> [Aim of the exercise]:
The whole listing that follows should be printed again, unchanged.

═════ Data to process

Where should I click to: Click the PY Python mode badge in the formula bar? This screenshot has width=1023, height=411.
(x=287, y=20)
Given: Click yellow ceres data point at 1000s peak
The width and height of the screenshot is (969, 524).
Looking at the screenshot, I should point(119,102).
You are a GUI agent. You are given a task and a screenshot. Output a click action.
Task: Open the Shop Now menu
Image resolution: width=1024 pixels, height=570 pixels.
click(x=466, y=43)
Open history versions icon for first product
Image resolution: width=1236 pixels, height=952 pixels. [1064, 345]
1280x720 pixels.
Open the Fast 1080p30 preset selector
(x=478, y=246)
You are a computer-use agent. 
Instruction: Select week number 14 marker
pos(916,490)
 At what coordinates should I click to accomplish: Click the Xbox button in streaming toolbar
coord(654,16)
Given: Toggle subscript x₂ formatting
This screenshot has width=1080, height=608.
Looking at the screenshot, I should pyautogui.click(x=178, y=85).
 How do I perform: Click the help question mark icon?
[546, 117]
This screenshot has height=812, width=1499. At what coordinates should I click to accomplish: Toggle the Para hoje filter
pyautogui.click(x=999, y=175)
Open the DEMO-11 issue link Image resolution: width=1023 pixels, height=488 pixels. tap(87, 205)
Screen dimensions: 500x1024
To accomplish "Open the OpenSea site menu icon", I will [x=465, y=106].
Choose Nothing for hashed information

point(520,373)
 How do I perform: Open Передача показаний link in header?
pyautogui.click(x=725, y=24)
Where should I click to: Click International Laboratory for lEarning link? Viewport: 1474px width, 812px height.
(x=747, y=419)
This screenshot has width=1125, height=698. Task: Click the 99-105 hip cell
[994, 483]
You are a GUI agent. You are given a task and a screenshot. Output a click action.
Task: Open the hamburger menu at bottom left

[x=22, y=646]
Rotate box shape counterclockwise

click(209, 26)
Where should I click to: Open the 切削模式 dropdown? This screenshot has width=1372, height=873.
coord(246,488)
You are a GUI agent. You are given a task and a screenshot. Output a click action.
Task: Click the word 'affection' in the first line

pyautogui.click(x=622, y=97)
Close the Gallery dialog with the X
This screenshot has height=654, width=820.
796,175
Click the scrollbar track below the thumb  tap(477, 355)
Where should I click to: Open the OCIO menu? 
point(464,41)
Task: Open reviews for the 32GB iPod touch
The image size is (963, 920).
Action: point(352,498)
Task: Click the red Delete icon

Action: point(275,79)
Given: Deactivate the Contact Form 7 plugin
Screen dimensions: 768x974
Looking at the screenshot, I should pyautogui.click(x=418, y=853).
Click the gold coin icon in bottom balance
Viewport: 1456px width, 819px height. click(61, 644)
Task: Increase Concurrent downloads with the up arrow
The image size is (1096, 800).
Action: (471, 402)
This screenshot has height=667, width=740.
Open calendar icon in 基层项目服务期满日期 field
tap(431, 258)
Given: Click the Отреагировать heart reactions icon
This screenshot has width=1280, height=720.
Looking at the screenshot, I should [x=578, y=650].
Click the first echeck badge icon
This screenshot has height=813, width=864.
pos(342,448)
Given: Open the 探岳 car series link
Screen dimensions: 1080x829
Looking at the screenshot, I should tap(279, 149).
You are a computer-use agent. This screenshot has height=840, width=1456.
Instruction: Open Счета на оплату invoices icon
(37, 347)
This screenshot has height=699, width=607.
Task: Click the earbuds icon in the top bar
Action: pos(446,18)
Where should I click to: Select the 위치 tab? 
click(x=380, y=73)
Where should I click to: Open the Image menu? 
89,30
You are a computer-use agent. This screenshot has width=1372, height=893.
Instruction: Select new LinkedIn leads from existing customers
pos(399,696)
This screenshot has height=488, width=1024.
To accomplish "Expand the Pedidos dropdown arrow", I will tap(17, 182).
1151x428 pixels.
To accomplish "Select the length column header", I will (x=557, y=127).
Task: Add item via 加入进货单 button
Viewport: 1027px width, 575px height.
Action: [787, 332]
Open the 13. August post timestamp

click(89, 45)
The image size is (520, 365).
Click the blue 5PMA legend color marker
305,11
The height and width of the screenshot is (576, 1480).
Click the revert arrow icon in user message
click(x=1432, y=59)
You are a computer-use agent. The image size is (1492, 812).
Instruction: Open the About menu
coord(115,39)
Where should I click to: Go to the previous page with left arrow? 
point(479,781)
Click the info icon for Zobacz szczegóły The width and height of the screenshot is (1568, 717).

══════════

> [Response box]:
Where should I click to: Click the PY Python mode badge in the formula bar? This screenshot has width=1023, height=411.
(x=287, y=20)
Given: Click yellow ceres data point at 1000s peak
The width and height of the screenshot is (969, 524).
Looking at the screenshot, I should point(119,102).
You are a GUI agent. You are given a task and a screenshot. Output a click action.
Task: Open the Shop Now menu
Image resolution: width=1024 pixels, height=570 pixels.
click(x=466, y=43)
Open history versions icon for first product
Image resolution: width=1236 pixels, height=952 pixels. [1064, 345]
1280x720 pixels.
Open the Fast 1080p30 preset selector
(x=478, y=246)
You are a computer-use agent. 
Instruction: Select week number 14 marker
pos(916,490)
 At what coordinates should I click to accomplish: Click the Xbox button in streaming toolbar
coord(654,16)
Given: Toggle subscript x₂ formatting
This screenshot has width=1080, height=608.
Looking at the screenshot, I should pyautogui.click(x=178, y=85).
 How do I perform: Click the help question mark icon?
[546, 117]
This screenshot has height=812, width=1499. At what coordinates should I click to accomplish: Toggle the Para hoje filter
pyautogui.click(x=999, y=175)
Open the DEMO-11 issue link Image resolution: width=1023 pixels, height=488 pixels. tap(87, 205)
Screen dimensions: 500x1024
To accomplish "Open the OpenSea site menu icon", I will [x=465, y=106].
Choose Nothing for hashed information

point(520,373)
 How do I perform: Open Передача показаний link in header?
pyautogui.click(x=725, y=24)
Where should I click to: Click International Laboratory for lEarning link? Viewport: 1474px width, 812px height.
(x=747, y=419)
This screenshot has width=1125, height=698. Task: Click the 99-105 hip cell
[994, 483]
You are a GUI agent. You are given a task and a screenshot. Output a click action.
Task: Open the hamburger menu at bottom left

[x=22, y=646]
Rotate box shape counterclockwise

click(209, 26)
Where should I click to: Open the 切削模式 dropdown? This screenshot has width=1372, height=873.
coord(246,488)
You are a GUI agent. You are given a task and a screenshot. Output a click action.
Task: Click the word 'affection' in the first line

pyautogui.click(x=622, y=97)
Close the Gallery dialog with the X
This screenshot has height=654, width=820.
796,175
Click the scrollbar track below the thumb  tap(477, 355)
Where should I click to: Open the OCIO menu? 
point(464,41)
Task: Open reviews for the 32GB iPod touch
The image size is (963, 920).
Action: point(352,498)
Task: Click the red Delete icon

Action: point(275,79)
Given: Deactivate the Contact Form 7 plugin
Screen dimensions: 768x974
Looking at the screenshot, I should pyautogui.click(x=418, y=853).
Click the gold coin icon in bottom balance
Viewport: 1456px width, 819px height. click(61, 644)
Task: Increase Concurrent downloads with the up arrow
The image size is (1096, 800).
Action: (471, 402)
This screenshot has height=667, width=740.
Open calendar icon in 基层项目服务期满日期 field
tap(431, 258)
Given: Click the Отреагировать heart reactions icon
This screenshot has width=1280, height=720.
Looking at the screenshot, I should [x=578, y=650].
Click the first echeck badge icon
This screenshot has height=813, width=864.
pos(342,448)
Given: Open the 探岳 car series link
Screen dimensions: 1080x829
Looking at the screenshot, I should tap(279, 149).
You are a computer-use agent. This screenshot has height=840, width=1456.
Instruction: Open Счета на оплату invoices icon
(37, 347)
This screenshot has height=699, width=607.
Task: Click the earbuds icon in the top bar
Action: pos(446,18)
Where should I click to: Select the 위치 tab? 
click(x=380, y=73)
Where should I click to: Open the Image menu? 
89,30
You are a computer-use agent. This screenshot has width=1372, height=893.
Instruction: Select new LinkedIn leads from existing customers
pos(399,696)
This screenshot has height=488, width=1024.
To accomplish "Expand the Pedidos dropdown arrow", I will tap(17, 182).
1151x428 pixels.
To accomplish "Select the length column header", I will (x=557, y=127).
Task: Add item via 加入进货单 button
Viewport: 1027px width, 575px height.
Action: [787, 332]
Open the 13. August post timestamp

click(89, 45)
The image size is (520, 365).
Click the blue 5PMA legend color marker
305,11
The height and width of the screenshot is (576, 1480).
Click the revert arrow icon in user message
click(x=1432, y=59)
You are a computer-use agent. The image size is (1492, 812).
Instruction: Open the About menu
coord(115,39)
Where should I click to: Go to the previous page with left arrow? 
point(479,781)
Click the info icon for Zobacz szczegóły The width and height of the screenshot is (1568, 717).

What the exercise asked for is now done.